[Saved entries]

*** Block opens ***

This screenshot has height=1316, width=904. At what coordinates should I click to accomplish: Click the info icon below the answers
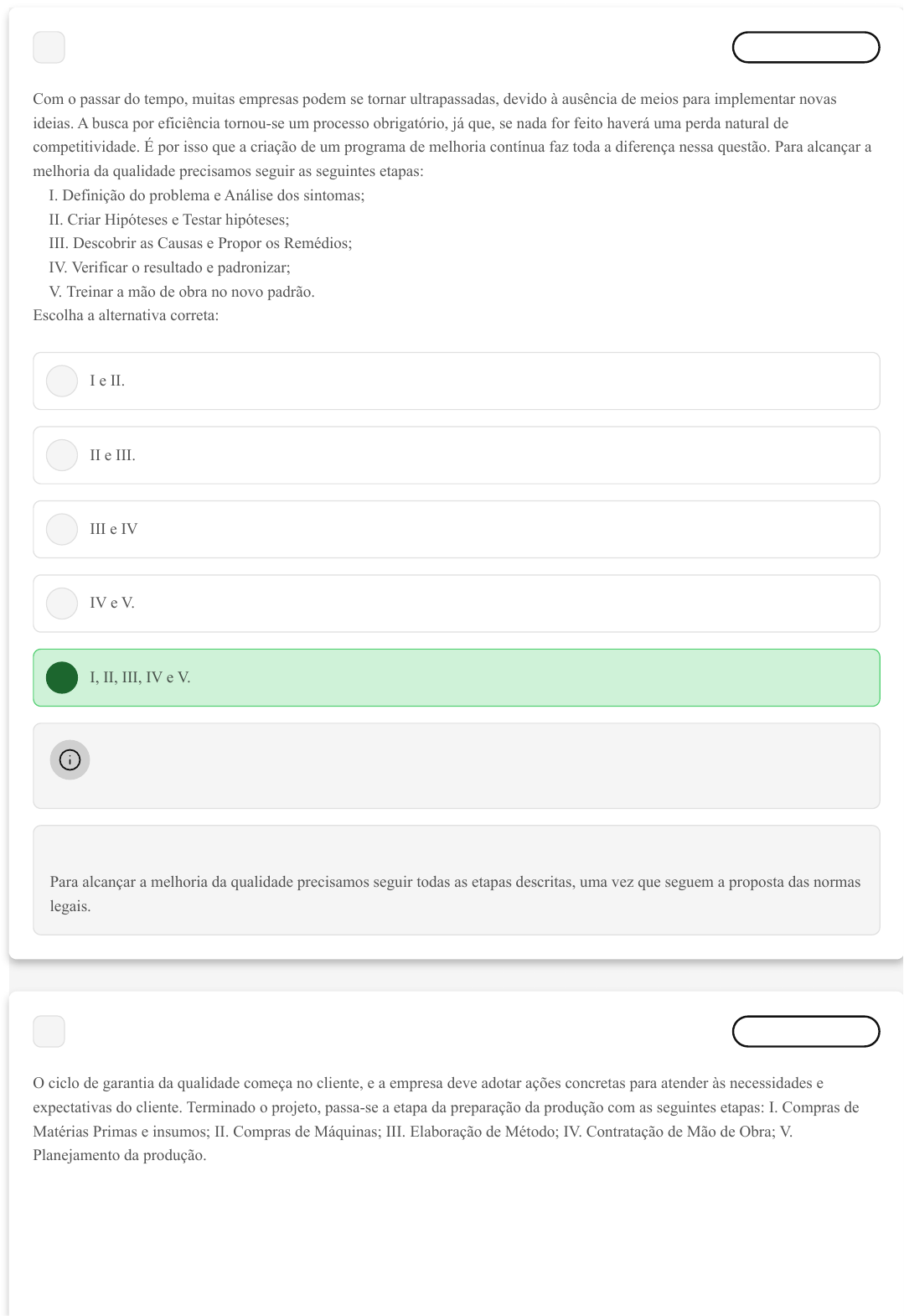coord(70,760)
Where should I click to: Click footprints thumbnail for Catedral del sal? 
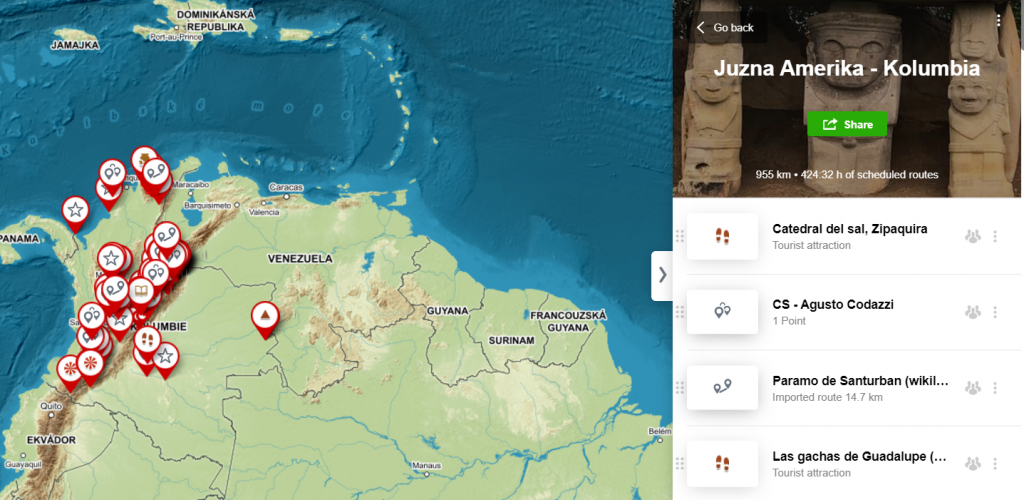[x=722, y=236]
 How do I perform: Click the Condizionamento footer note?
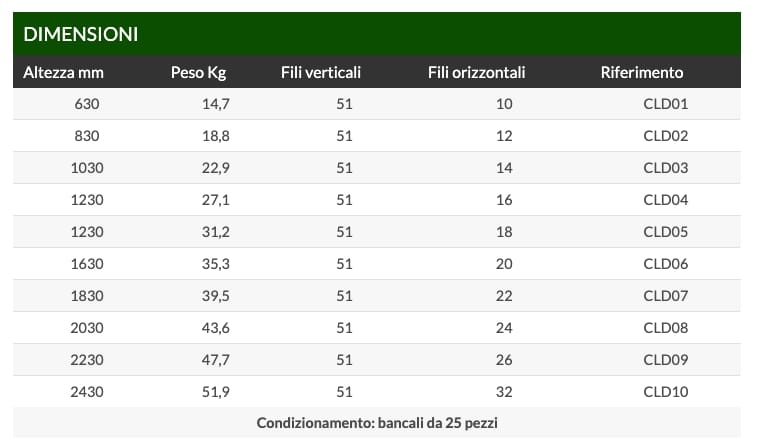coord(378,423)
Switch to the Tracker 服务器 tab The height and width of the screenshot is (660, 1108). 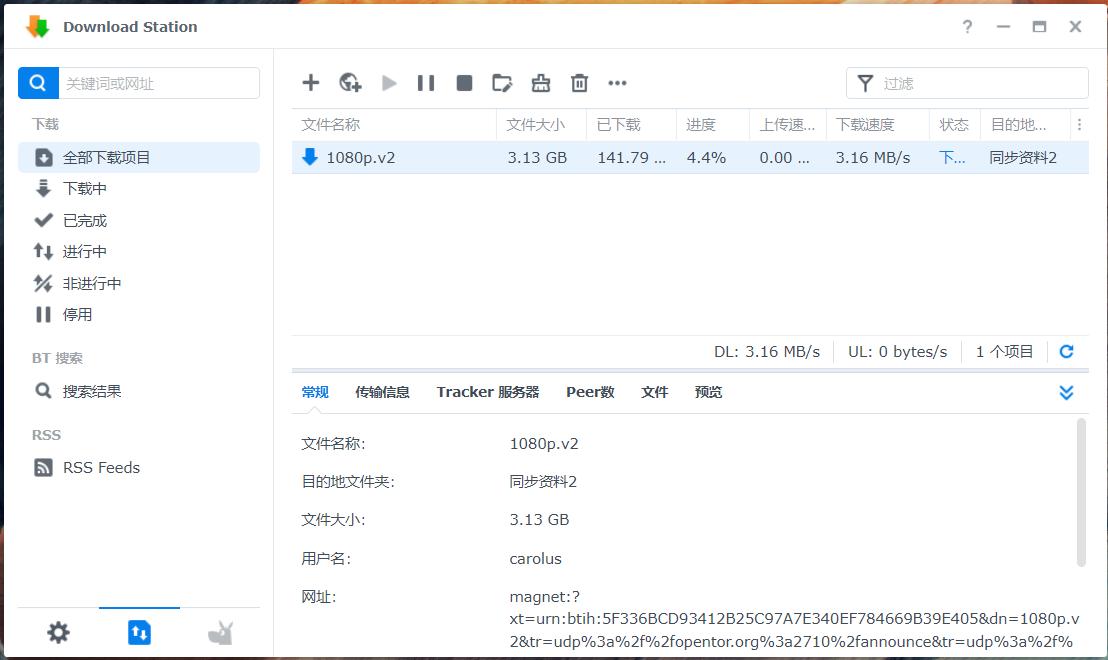487,392
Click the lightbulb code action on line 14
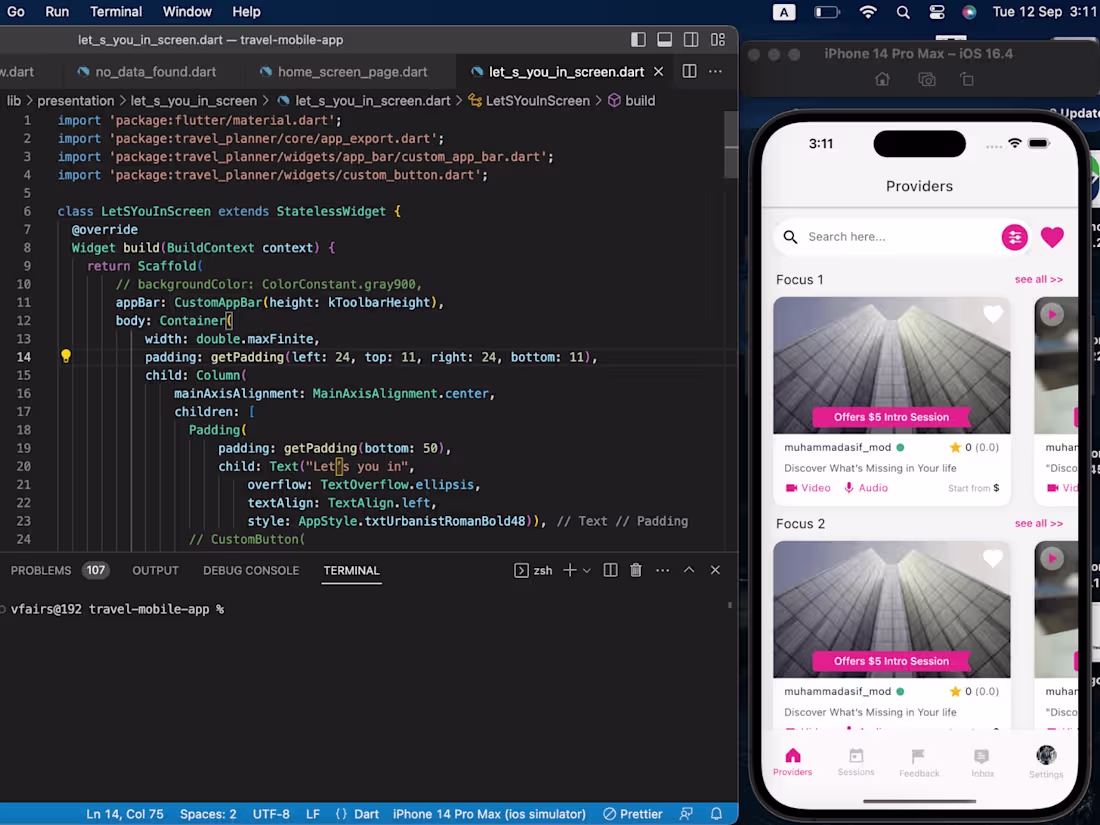 coord(65,356)
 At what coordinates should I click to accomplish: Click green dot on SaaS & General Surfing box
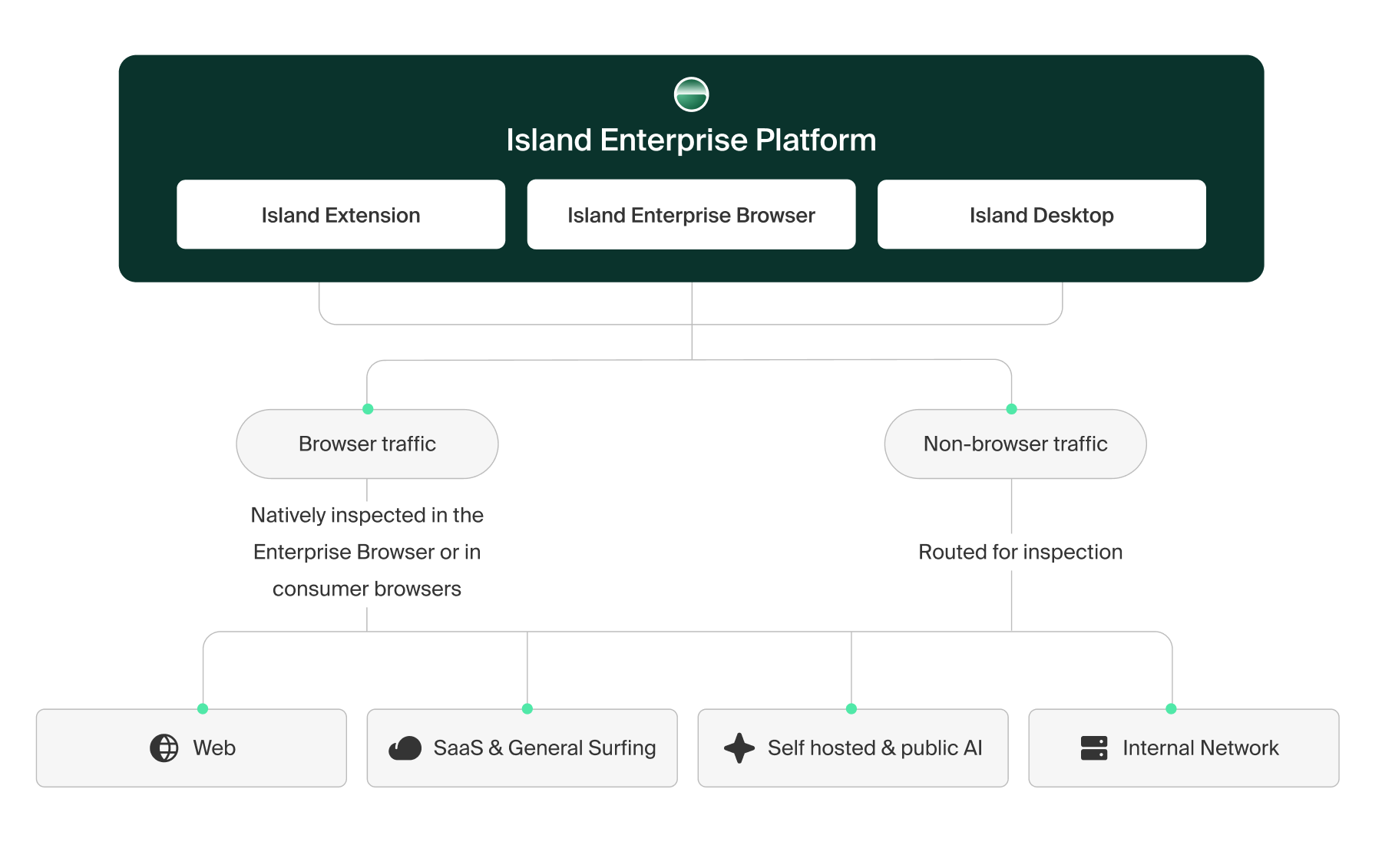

*** Block closes ***

**WHAT IS EXPECTED:** Leave every picture out and copy precisely the lines from the one containing "Click the lightbulb code action on line 14" through the last line of the data above, both ends included.

**PROBLEM SOLUTION:**
Click the lightbulb code action on line 14
 coord(65,356)
 At what coordinates should I click to accomplish: Click green dot on SaaS & General Surfing box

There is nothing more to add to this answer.